Ecosyste.ms: Awesome

An open API service indexing awesome lists of open source software.

Awesome Lists | Featured Topics | Projects

https://github.com/axonops/axonops-csv-extractor

AxonOps™ CSV Extractor - A Python utility to download AxonOps monthly metric data and convert it to CSV.
https://github.com/axonops/axonops-csv-extractor

apache-cassandra apache-cassandra-tools axonops command-line csv devops devops-tools python timeseries

Last synced: 21 days ago
JSON representation

AxonOps™ CSV Extractor - A Python utility to download AxonOps monthly metric data and convert it to CSV.

Awesome Lists containing this project

README

        

# AxonOps™ CSV Extractor

The AxonOps CSV Extractor is a Python utility designed to extract monthly data from AxonOps and convert it to CSV files. This tool is particularly useful for integrating into data pipelines, data warehouses or ETL workflows

You simply add your AxonOps API keys as environment variables, create a report config (see `data/queryconfig/query_config_example.json`) and then run `axonops_csv_extractor.py`.

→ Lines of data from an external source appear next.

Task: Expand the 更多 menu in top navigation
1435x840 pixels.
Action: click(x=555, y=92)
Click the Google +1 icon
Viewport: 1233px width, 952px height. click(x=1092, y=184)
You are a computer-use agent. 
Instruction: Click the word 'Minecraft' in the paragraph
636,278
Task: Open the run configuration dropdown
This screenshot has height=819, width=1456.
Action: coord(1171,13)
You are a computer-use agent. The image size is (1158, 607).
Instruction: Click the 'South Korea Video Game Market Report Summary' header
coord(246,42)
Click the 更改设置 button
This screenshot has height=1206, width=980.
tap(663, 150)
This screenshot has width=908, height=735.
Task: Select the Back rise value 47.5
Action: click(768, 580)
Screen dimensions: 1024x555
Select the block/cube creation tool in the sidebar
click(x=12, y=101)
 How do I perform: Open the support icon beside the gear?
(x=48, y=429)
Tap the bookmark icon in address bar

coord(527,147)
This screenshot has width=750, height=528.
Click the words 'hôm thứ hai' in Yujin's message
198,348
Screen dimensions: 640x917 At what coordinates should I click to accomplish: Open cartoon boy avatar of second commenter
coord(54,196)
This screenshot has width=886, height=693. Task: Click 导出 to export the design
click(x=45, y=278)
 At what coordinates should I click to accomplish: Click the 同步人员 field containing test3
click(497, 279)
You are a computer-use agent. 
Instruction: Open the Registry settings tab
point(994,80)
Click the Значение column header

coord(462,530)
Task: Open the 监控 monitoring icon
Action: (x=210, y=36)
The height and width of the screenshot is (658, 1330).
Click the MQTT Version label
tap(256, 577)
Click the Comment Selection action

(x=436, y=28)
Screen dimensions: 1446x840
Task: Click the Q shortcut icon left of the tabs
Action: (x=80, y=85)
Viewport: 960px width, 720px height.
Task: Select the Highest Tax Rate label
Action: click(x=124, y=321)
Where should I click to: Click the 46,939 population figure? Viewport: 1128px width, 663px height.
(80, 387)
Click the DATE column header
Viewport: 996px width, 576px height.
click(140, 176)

To get it working, load the Python dependencies in `requirements.txt` into your Python environment and then run the Python script `axonops_csv_extractor.py`
```
usage: axonops_csv_extractor.py [-h] -o OUTPUTDIR -q QUERYCONFIG -m MONTHOFYEAR [-d]

AxonOps CSV Extractor

options:
-h, --help show this help message and exit
-o OUTPUTDIR, --outputdir OUTPUTDIR
The file path to a directory for outputting the CSV data.
-q QUERYCONFIG, --queryconfig QUERYCONFIG
File path to the JSON configuration file listing the queries to run and extract to CSV. See the README.md for more information on this configuration file.
-m MONTHOFYEAR, --monthofyear MONTHOFYEAR
The month of year in format YYYYMM for which data will be extracted to CSV. This can not be in the future nor the current month
-d, --deletejson If set, the downloaded JSON will be kept in the output directory. By default it is automatically deleted after being converted to CSV.
```
**Note:** please ensure that there is sufficient disk space at the location you choose to output the CSV - they can be large.

For example
```bash
python axonops_csv_extractor.py --outputdir data/results/mydata --queryconfig data/queryconfig/myqueries.json --monthofyear 202409
```

This will extract all the data for September 2024 returned by the queries in myqueries.json and store it as CSV files in data/results/mydata

***
- [Setup Instructions](#setup-instructions)
- [Query Configuration Setup](#query-configuration-setup)
- [JSON Field Information](#json-field-information)
- [How to find values for `axon_query`](#how-to-find-values-for-axon_query)
- [Setup Steps](#setup-steps)
* [Clone the Repository](#1-clone-the-repository)
* [Generate an AxonOps API token for your organisation](#2-generate-an-axonops-api-token-for-your-organisation)
* [Set-up your AxonOps organisation and API tokens as environment variables](#3-set-up-your-axonops-organisation-and-api-tokens-as-environment-variables)
* [Set Up a Python Virtual Environment](#4-set-up-a-python-virtual-environment)
* [Activate the Virtual Environment](#5-activate-the-virtual-environment)
* [Install Required Python Packages](#6-install-required-python-packages)
* [Run the Python Script](#7-run-the-python-script)
* [Deactivate the Virtual Environment](#8-deactivate-the-virtual-environment)

## Setup Instructions

### Query Configuration Setup

The `--queryconfig` argument should be pointing at a JSON file that defines the queries to run, the results of which will be converted to CSV. There is an example you can see in `data/queryconfig/query_config_example.json`.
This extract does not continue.